Ambassador 2012 Spring Recipes
Try these delicious dishes from last fall's Moveable Feast, offered by Damien Cavicchi, Estate Executive Chef . For more about the next Moveable Feast, visit biltmore.com/passevents.
Download the latest Ambassador here.
Spaghetti alla Checca
Chef Cavicchi says the success of this dish depends greatly on the quality of the fresh tomatoes. He particularly enjoys preparing it in August and September when tomatoes are at their peak, ripe and full of juice.
Ingredients
- 2 pounds tomatoes (about four large heirlooms such as Brandywine)
- 4 cloves garlic
- ½ cup fresh basil
- ½ cup extra virgin olive oil
- 3 tablespoons white balsamic vinegar (or rice wine vinegar)
- 1 teaspoon red pepper flakes
- 1 tablespoon granulated sugar
- 1 tablespoon kosher salt, or to taste
- 1 pound spaghetti or spaghettini
- 1 pound Burrata cheese, cut into quarters
Method
Dice tomatoes into approximately ¾-inch pieces. Mince garlic, cut basil into short, thin strips, and then combine with remaining ingredients except for pasta and cheese, and let marinate for 30 minutes at room temperature.
Meanwhile, bring 4-quart pot of water to a boil over high heat. Add salt to taste, and cook past according to package instructions. Add drained hot pasta to tomato mixture and toss together. Distribute equally among four bowls and top with quartered Burrata. Serve immediately. Serves 4.
Whole Wheat Gnocchi
Chef Cavicchi serves this with a favorite vinaigrette, grated Romano, and chopped seasonal vegetables or greens. This dish pairs well with grilled sausage or braised dark meat chicken.
Ingredients
- 3 russet potatoes [about 2½ pounds]
- 5 large eggs
- 2 tablespoons Italian parsley, chopped
- 1 tablespoon fresh thyme, chopped
- 2 tablespoon sea salt
- ¼ cup extra virgin olive oil
- 4 cups whole wheat flour
Method
Peel potatoes and cut into 4 or 5 pieces all about the same size. Place in medium sauce pot with 3 tablespoons salt and cover with cold water. Bring to a low boil and cook until fork tender, about 30 minutes. Meanwhile, chop parsley and thyme.
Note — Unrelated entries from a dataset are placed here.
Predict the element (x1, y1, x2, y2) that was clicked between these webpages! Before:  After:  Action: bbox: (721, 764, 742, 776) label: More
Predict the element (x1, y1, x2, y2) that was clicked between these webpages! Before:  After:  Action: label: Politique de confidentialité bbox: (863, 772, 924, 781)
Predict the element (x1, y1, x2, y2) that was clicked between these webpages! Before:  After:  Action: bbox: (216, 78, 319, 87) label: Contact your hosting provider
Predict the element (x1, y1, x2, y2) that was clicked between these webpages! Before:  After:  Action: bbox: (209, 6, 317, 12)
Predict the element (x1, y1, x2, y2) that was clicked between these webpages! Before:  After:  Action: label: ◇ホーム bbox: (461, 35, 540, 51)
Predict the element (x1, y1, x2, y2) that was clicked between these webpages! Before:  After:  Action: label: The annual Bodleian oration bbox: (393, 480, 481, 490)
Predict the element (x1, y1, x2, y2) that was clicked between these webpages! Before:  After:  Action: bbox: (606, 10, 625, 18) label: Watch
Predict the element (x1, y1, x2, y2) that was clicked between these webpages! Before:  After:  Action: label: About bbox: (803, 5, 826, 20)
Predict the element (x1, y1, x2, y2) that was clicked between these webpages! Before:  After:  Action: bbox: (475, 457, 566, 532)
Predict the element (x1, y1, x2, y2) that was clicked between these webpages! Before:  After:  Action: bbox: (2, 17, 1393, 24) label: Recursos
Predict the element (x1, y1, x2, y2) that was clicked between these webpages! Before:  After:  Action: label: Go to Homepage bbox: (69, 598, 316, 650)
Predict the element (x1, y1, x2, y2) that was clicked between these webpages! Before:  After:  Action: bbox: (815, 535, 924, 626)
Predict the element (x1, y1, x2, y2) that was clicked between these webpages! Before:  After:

Drain potatoes well, and pass through a ricer or food mill (or mash with a fork) while still warm, placing into a large bowl. Make a well in the center of the potatoes, and add eggs, oil, herbs, and salt to center. Add flour around perimeter of potatoes. Mix with a fork, and as a dough forms, begin to knead by hand for about 2 minutes. On a floured surface, roll into strips about 1" in diameter. Cut crossways into ½" gnocchi. Note: This step can be done in advance. Freeze gnocchi on a lightly floured sheet pan and transfer to a freezer bag for up to a month.
Bring a large pot of water to a boil and add ¼ cup salt. Cook gnocchi about two minutes, working in batches to avoid overcrowding. Once cooked, drain briefly and reserve on a lightly oiled sheet pan.
Set a large sauté pan or skillet over medium heat and add olive oil. Working in batches, begin browning the cooked gnocchi, about two minutes per batch. Drain any excess oil. Serves 10–12 as an appetizer or side.